Recuerdo las
noches de domingo que regresábamos del pueblo a la casa en Dauseda.
Siempre lo
hacíamos al abrigo de las estrellas.
Soñábamos
que el viejo coche era un avión y sacábamos los brazos por las ventanillas. Mi
brazo era fuerte y siempre vencía al viento, aunque a veces me lo ponía
difícil. Mi hermano sacaba el suyo por la otra ventanilla, porque un avión
verdadero ha de tener dos alas.
-¡Niños, los
brazos dentro, que no quiero ningún manco en mis dominios!, decía mi padre que,
como buen labriego, sabía que en el campo todos los brazos son pocos.
En aquel
coche no teníamos música ni radio, pero ni falta que nos hacía. La banda sonora
de nuestros regresos dominicales a Dauseda la ponían los grillos, alguna
lechuza que ululaba por los tejados y los perros que toda la vida de Dios, han
aullado a la luna.
Todo el
camino nos acompañaba el “Carro”, navegando en el río de leche del Camino de
Santiago. Y apostábamos: ¿Qué te apuestas a que cuando lleguemos a casa nos
está esperando ¿, le decía a mi hermano…
Y, en
efecto, cuando llegábamos al portal, allí seguía el carro, eterno navegante por
un cielo plagado de estrellas.
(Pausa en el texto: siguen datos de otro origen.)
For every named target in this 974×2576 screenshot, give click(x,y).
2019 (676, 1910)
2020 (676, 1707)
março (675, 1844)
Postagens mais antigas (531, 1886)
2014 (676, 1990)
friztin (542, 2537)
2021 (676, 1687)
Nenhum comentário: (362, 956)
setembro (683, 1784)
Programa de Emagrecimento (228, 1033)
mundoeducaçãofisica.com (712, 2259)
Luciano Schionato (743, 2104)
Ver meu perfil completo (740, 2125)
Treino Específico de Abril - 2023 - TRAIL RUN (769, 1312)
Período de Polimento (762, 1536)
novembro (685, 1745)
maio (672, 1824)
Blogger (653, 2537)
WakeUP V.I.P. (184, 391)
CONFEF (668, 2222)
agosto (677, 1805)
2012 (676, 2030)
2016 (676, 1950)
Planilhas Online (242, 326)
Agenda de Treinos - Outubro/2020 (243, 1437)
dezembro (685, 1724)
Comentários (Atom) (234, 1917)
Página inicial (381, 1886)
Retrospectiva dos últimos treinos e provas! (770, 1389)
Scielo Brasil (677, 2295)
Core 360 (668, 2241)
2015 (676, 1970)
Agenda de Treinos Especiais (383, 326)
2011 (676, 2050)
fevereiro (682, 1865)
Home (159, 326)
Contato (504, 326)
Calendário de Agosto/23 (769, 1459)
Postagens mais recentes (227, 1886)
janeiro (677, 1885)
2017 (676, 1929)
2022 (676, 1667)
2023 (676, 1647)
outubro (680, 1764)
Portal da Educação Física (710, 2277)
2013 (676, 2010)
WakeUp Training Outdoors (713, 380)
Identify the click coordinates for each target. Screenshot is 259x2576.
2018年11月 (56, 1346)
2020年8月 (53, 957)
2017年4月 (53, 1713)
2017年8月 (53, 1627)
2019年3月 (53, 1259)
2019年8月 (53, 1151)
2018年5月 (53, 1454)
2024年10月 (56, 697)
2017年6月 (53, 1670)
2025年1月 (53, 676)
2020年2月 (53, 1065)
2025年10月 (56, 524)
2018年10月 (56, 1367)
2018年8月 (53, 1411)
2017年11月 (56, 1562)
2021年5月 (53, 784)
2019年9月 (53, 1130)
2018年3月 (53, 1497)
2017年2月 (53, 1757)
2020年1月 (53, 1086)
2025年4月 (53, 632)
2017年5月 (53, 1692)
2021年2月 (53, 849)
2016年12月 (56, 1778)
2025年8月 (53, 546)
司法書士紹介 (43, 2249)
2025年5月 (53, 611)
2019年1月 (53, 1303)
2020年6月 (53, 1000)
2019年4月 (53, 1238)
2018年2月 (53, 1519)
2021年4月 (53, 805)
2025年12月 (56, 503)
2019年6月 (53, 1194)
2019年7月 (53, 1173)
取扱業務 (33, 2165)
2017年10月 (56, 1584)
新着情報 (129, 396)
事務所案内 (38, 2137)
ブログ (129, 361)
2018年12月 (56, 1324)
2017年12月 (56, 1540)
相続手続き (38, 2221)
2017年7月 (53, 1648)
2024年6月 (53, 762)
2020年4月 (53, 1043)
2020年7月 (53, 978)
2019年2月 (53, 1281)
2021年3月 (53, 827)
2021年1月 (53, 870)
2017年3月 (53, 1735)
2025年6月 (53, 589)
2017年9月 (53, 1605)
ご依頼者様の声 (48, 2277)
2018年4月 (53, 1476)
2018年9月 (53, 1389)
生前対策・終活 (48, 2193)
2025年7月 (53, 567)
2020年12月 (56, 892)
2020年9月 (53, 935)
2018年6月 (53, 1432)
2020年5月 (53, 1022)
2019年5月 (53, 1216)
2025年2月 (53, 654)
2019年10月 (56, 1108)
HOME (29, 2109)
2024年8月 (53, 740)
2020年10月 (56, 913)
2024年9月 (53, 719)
Al detenerse el coche, se detenía el carro…
-¡Te lo
dije!, ahí está esperándonos.
-¡Qué pena
que por la mañana no siga ahí, para
llevarlo a la era!, soltaba irónico mi padre.
Y mamá
respondía con aquel mohín tan gracioso de no querer reírse, cuando en realidad
no podía contener la risa…¡Adentro todo el mundo que por la mañana el sol llama
rápido a la ventana!
Y todos
entrábamos después de mirar por última vez aquel carro celeste que, cosas de la
infancia, creíamos nuestro y con hilos invisibles quedaba amarrado cada noche a
la chimenea de aquella vieja casa, blanca, de cal y piedra.